It’s often recommended for young bunnies to help them gain weight, but from the age of around 7-8 months, they should move into Timothy hay.

Rabbits love the taste of lucerne hay however, so it’s not always easy to transition to Timothy.

I recommend doing it slowly by mixing the two together and weaning your bunny away over the course of a few weeks.

Is Alfalfa Hay Good for Rabbits?

Alfalfa hay is the same as Lucerne hay so the same answer applies to the question above.

How Do I Get My Rabbit to Eat Hay?

Your rabbit’s diet should consist of between 80-90% hay.

If they are not eating enough hay they will suffer from digestive issues, their teeth will grow too long and cause painful issues, and there are some other potential health complications.

If your rabbit is not eating enough hay here are some things you can try that usually work:

Try a different brand – There is actually a big difference in quality and taste between different brands.

It’s most likely the taste that’s putting your rabbit, try a different brand and see if they take to it better.

Mix in some other foods – If they are still put off by the taste try adding in a little of something your bunny likes.

Dried vegetables, herbs, treat them a little until they take to the hay and you can stop doing this.

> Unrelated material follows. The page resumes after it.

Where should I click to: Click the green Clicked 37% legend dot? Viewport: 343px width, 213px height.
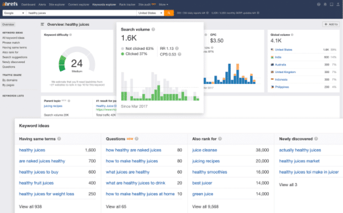point(123,54)
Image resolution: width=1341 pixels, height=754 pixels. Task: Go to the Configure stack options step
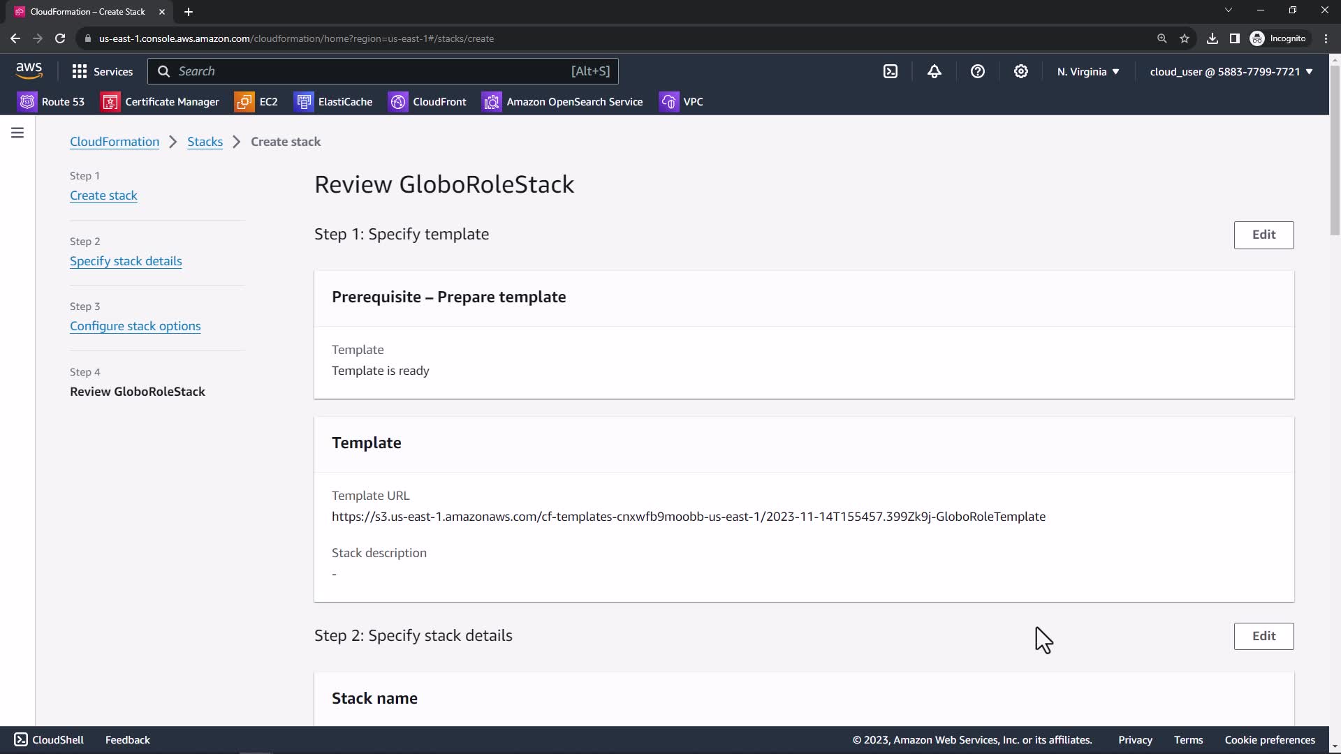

Make it more accessible – Maybe your bunny is being a bit lazy and needs the hay to be where he/she spends the most time.

Try placing the hay in different areas in their hutches or outside where they play, keep an eye on how they react.

How Much Hay Does a Rabbits Eat a Week/Month?

It’s hard to say exactly as it can vary quite a lot due to the size of a rabbit, their appetite, what type of hay you’re feeding them, etc.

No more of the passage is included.